Have a blast before you are a parent, enjoy all those little things before you have someone looking up to you and remember that someday, it might not be as easy as it is now or once was.
Let me know how growing up has affected you.


Thursday, December 01, 2005

How to leave a comment on this blog
For all those who'd like to share their thoughts.
First go through the blog entry that interests you the most.
Right at the bottom of the entry, on the right hand corner you'll find a link that reads 2 comments/11 comments (however many comments)
Click on it.
Wait for a second and by some miracle the page will change
There'll be comments from others on the left and guess what?! space for you to start typing on the right.
It reads- LEAVE YOUR COMMENT.
Type the message in the space provided and then click on SIGN UP HERE.
You will then get the opportunity to fill in all your details, an ID and a unique password.
From then on all you just do is type in the message and then click on login and publish.
It is that simple. Now you don't have an excuse for not leaving a comment.
Matumza.
Slut or Mover
Does knowing how to move on the dance floor work against me?!!
About a month ago Henry and I went to a party, PRO KID's video shoot and the launch of the new spirit cooler from Smirnoff (Storm) to be exact, Henry was getting ready to go to Hungary that night, he hadn't planned on staying. The atmosphere changed all of that in a second, 'Brother-Man' got jiggy with me.
It was a great night, good music (DJ WAXXY off the hook), good company (Henry for sure) and good booze (the hangover was the pitts). It was everyone else around us who was so not doing it for Xolani and I. People trying to be seen by others, celebrity wannabes and arrogant people who happen to be in the business of entertaining (they always seem to forget who they entertain though).
After two hours of serious ass shaking, Henry and I suddenly took notice of how we were the only ones sweating, everyone else was doing the 'I'm too cool to sweat' thing or fixing their eyes on us.
I decided- F*#@ Them, I'm gonna make every single one of them dance. Of course I know my story- I had guys showing off their skills.
Then something got a serious hold of my mind, all these guys were actually thinking that they'd scored as they smiled and danced with me. Licking and biting their lips, coming closer and whispering sour nothings into my christian ear.
Someone started brushing their ashy hands against my exclusive booty while in the corner stood a guy I've seen in a coupla adverts winking the night away, now that got me worried.
This kind of behavior from guys never bothers me. I know myself well enough, I know my alchohol limit and I'm way too intelligent to be faceless ass for these arrogant guys. It is only when they start thinking a sexual relationship is signed and sealed only because I danced with them that I get bothered.
M'rapper kept on saying: Wena, if I didn't have a girlfriend I'd be taking you home with me. Here am I looking at this dude thinking: What a compliment bra, at my age- I look like a young thing that can be taken home by you. My response to him?! If I didn't have a man, I would so go home with you, you fuck(silent).

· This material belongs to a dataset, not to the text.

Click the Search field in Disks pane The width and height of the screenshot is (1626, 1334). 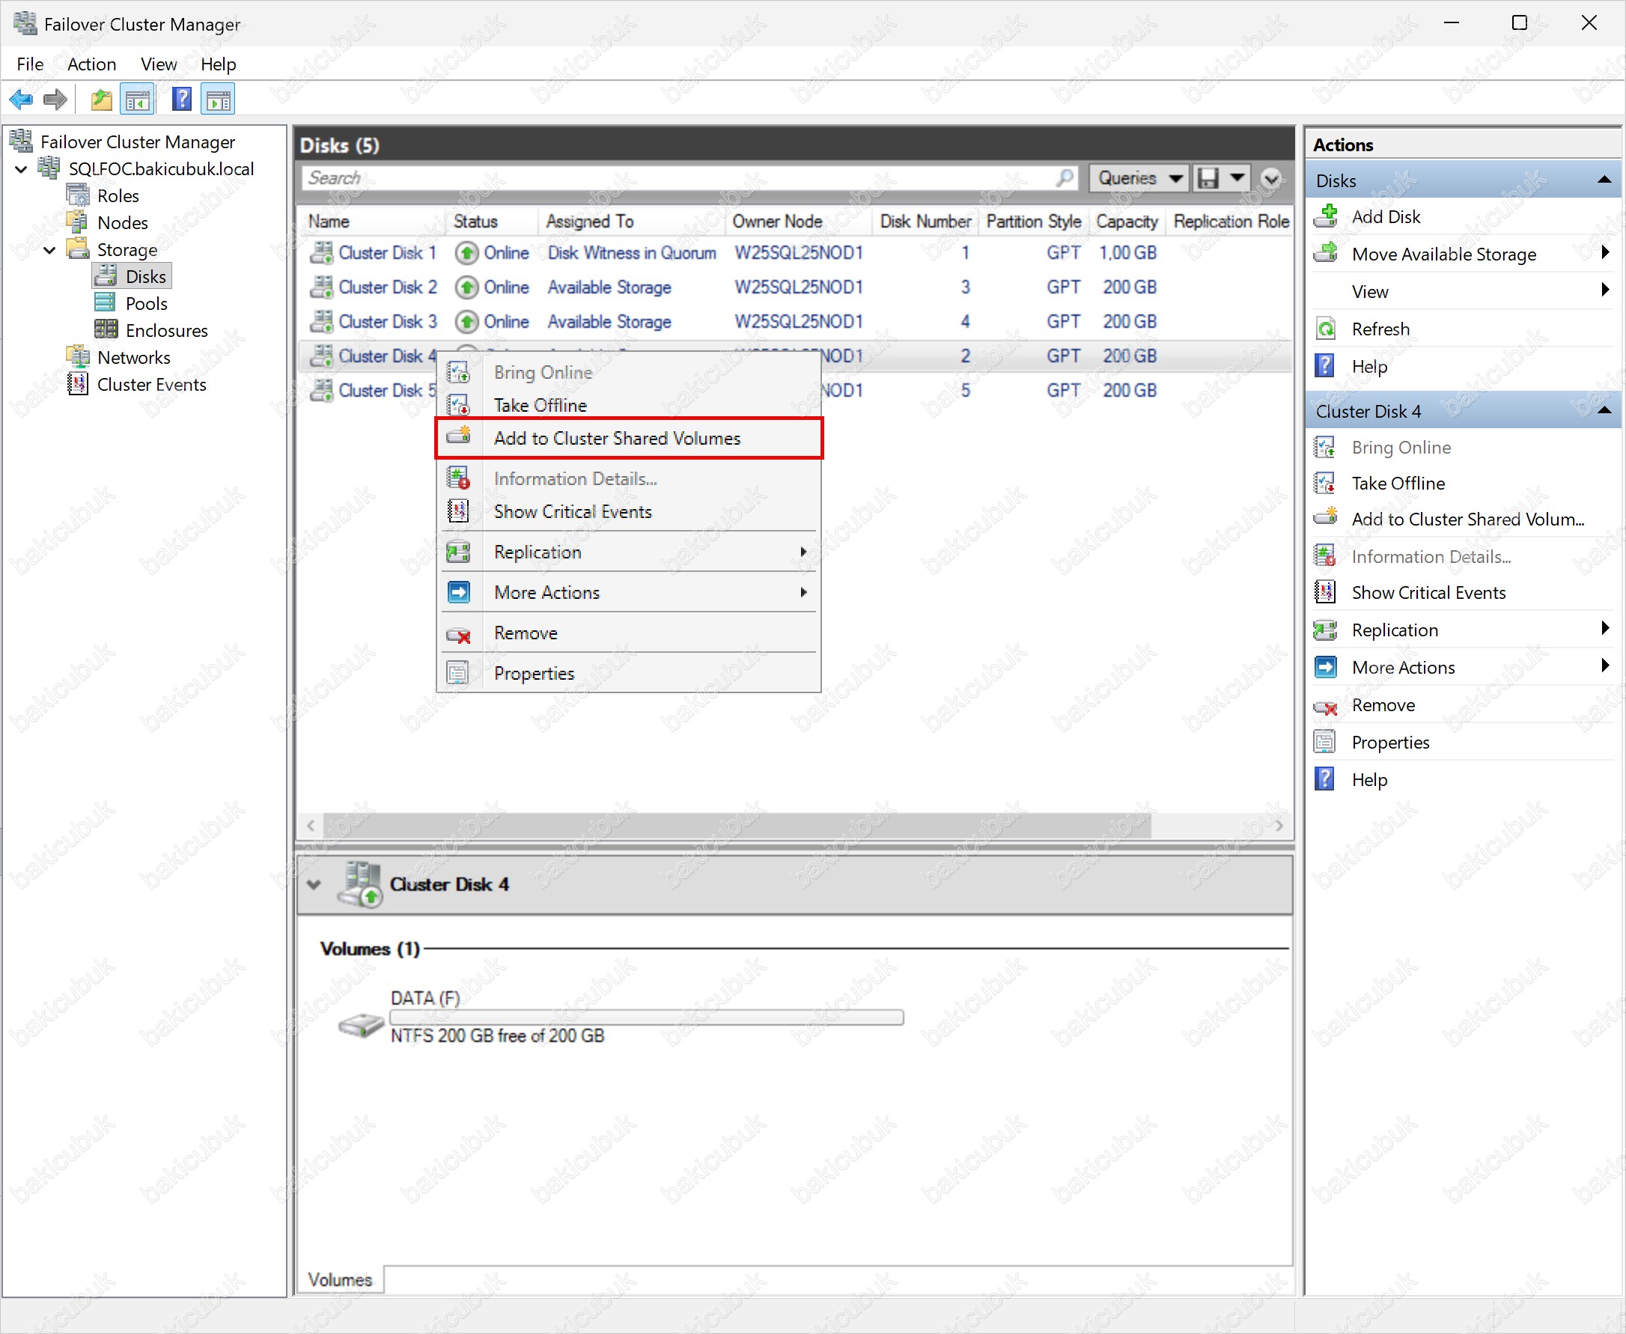[676, 178]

It happens to me all the time, everywhere. I sit down and shut up, no one is bold enough to make some conversation with a sister, I stand up and dance- everyone sees nothing but booty. It doesn't matter what I'm wearing or who I'm with.
To all the brothers who love to have a good time on the dance floor(no bullshit)- Much respect. To all those who think a woman who is free to express herself and have fun while displaying her dance moves is a gashu- Get lost. You belong in the next generation.

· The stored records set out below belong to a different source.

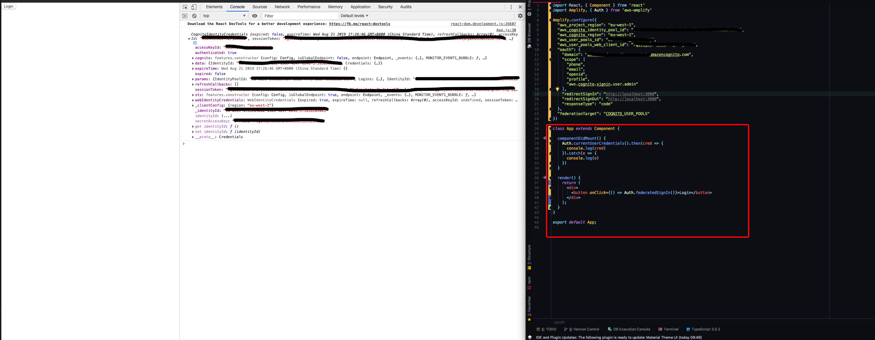This screenshot has height=340, width=875.
Task: Click the Login button
Action: (x=8, y=6)
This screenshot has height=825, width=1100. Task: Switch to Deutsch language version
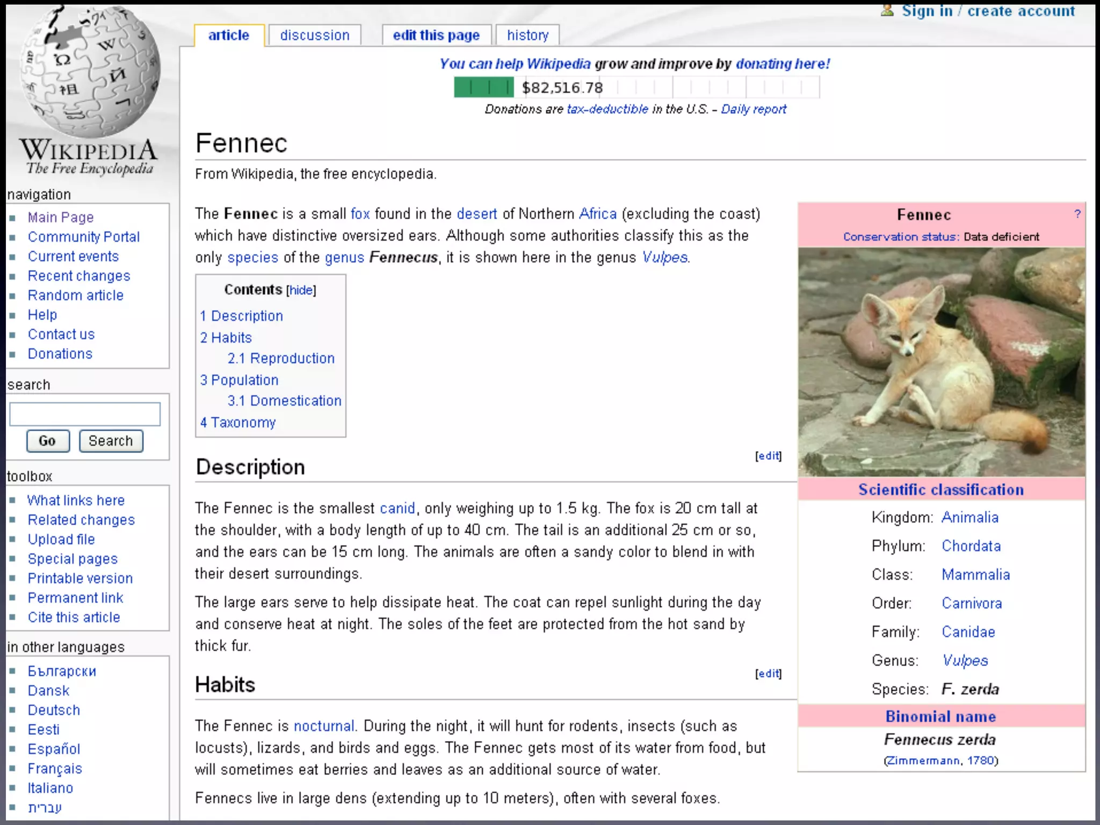click(x=54, y=710)
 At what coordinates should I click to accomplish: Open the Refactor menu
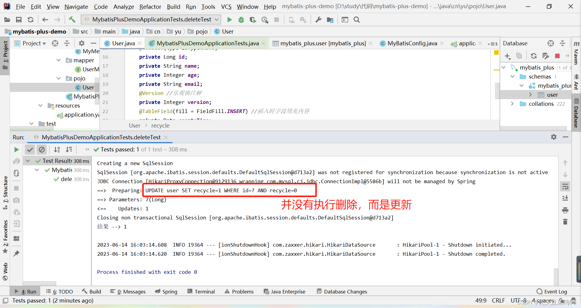click(150, 7)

I am a woman, a decent one. Self respect tops all my lists. I'm a free spirit, I love to move my ass on the dance floor and I know how to do it- If that to you means 'sex with no strings attached' you are clearly not on my level.
Dancing is just that, dancing- no matter what the motives of the dancer are. Look, appreciate, join-in and loose your mind if you have to, just don't make an ernegetic and fun-loving sister feel cheap for dancing. Sisters, please don't give the wrong impressions to the brothers on these dance floors, if you have to seduce anyone, be bold enough and do just that. Do not twist the rules of honest dancing. I know it can look or feel sexy but it was meant for pure fun.
No beef, just serious concern y'all.